→ The data:

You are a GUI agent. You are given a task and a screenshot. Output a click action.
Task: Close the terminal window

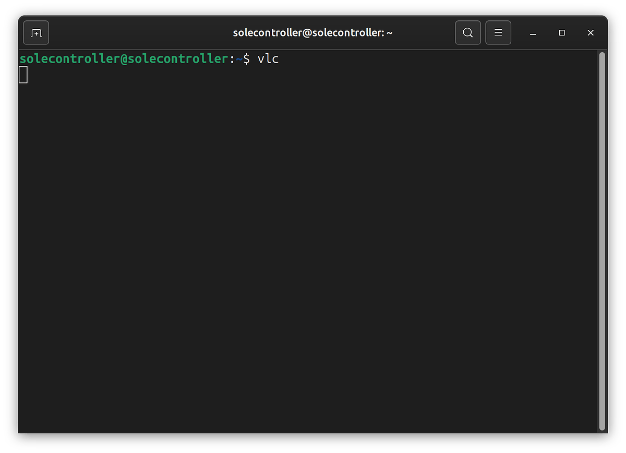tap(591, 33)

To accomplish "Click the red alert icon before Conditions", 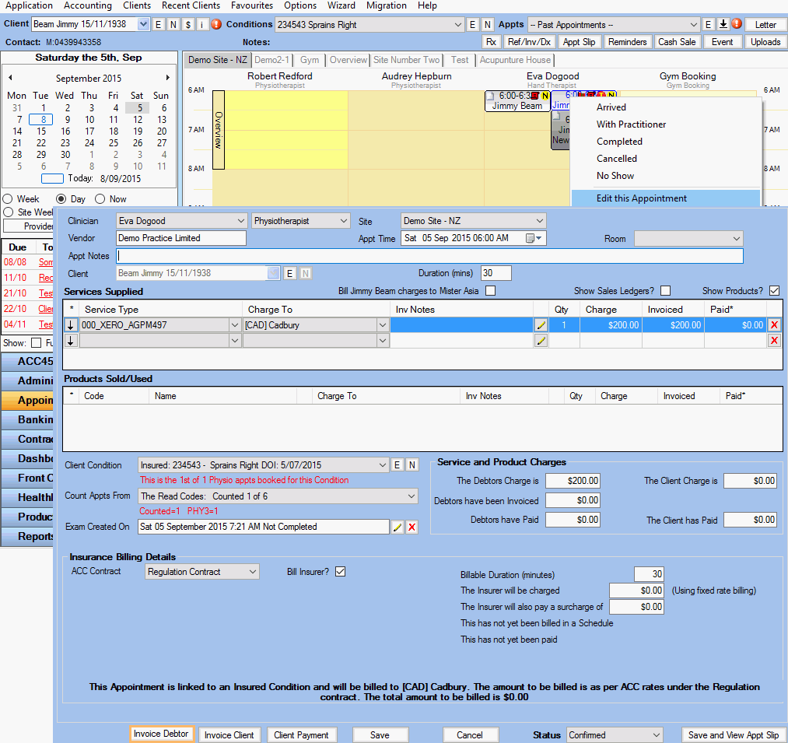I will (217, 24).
---
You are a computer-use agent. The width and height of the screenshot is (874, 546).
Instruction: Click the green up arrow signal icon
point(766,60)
* * *
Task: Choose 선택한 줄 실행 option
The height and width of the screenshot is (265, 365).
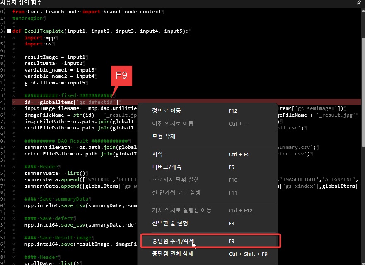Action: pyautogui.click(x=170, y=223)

→ Exercise brief: Scan the listing for the string "agent" and copy every line that carries it.

→ Response to the exercise:
You are a GUI agent. You are given a task and a screenshot. Output a click action.
You are a computer-use agent. The width and height of the screenshot is (874, 546).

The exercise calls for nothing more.